El la observó. Sus movimientos eran convulsivos, como una película antigua proyectada a una velocidad inadecuada. Tal vez ella se dio cuenta y comprendió lo que revelaba su actitud, pues cesó en sus movimientos, con la cabeza gacha y una mano sobre los ojos. Los rayos del sol incidían en su cabellera, que tenía el color del otoño. La muerte del verano.
– ¿Sigue en el Hall, Deb? ¿Le has dejado allí? -No quería saberlo, pero ella necesitaba decírselo. Ni siquiera ahora él podía permitir que esa necesidad quedara sin respuesta.
– Me pidió que… Ha sido por los dolores.
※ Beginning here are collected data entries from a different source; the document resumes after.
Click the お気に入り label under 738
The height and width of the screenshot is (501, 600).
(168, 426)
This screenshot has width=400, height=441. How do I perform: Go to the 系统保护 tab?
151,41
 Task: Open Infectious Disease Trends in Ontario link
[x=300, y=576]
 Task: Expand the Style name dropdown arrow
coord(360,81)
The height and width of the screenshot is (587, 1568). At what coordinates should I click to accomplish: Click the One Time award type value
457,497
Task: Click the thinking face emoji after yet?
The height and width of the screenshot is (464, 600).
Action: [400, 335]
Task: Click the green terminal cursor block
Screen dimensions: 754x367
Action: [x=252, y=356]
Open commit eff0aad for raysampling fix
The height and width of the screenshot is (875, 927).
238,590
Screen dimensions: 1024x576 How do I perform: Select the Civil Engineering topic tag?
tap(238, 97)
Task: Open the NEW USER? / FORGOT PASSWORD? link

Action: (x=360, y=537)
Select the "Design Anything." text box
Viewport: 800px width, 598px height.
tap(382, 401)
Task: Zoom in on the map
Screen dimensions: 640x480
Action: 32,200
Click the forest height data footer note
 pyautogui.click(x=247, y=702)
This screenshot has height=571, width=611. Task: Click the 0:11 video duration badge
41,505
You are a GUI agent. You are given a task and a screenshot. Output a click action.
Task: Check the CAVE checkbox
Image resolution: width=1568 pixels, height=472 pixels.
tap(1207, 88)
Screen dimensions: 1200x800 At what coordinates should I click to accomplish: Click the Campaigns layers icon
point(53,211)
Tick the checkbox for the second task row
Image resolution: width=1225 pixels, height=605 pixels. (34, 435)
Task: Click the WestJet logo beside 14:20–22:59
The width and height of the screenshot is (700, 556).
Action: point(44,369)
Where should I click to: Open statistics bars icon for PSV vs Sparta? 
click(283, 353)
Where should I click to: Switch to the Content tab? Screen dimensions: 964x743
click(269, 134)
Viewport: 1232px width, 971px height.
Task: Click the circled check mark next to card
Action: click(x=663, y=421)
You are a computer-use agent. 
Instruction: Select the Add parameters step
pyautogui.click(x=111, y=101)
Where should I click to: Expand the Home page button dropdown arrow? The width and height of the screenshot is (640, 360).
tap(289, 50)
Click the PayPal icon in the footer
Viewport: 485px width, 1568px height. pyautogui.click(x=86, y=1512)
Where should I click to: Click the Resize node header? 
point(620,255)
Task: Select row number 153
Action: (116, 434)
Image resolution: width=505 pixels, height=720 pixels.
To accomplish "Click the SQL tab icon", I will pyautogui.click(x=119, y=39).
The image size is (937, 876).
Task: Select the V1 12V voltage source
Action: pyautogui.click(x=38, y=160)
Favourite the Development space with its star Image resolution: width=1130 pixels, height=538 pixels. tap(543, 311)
No quiere que le vea sufrir y cree que me protege haciendo que le deje solo cuando tiene una crisis. -Levantó la vista al cielo, como si buscara alguna señal. Los delicados músculos de su garganta se movían-. Verte excluida de esta manera es muy duro. Lo detesto.
Lynley comprendió.
– Eso es porque le quieres, Deb.
Ella le miró un momento antes de replicar.
– Sí, Tommy, le quiero. Él es mi otra mitad, forma parte de mi alma. -Acercó una mano vacilante a su brazo y le tocó ligeramente-. Ojalá encuentres a alguien que te quiera así. Es lo que necesitas. Pero yo… yo no puedo ser esa persona, ni siquiera deseo serla.
Él palideció al oír estas palabras. Tratando de dominarse, dirigió su atención a la tumba que estaba a sus pies.
– ¿Es ésta la fuente de tu inspiración matinal? -le preguntó con repentina jovialidad.
– Sí -respondió ella, procurando que el tono de su voz tuviera la misma ligereza-. He oído hablar tanto del bebé de la abadía que sentí deseos de ver su tumba.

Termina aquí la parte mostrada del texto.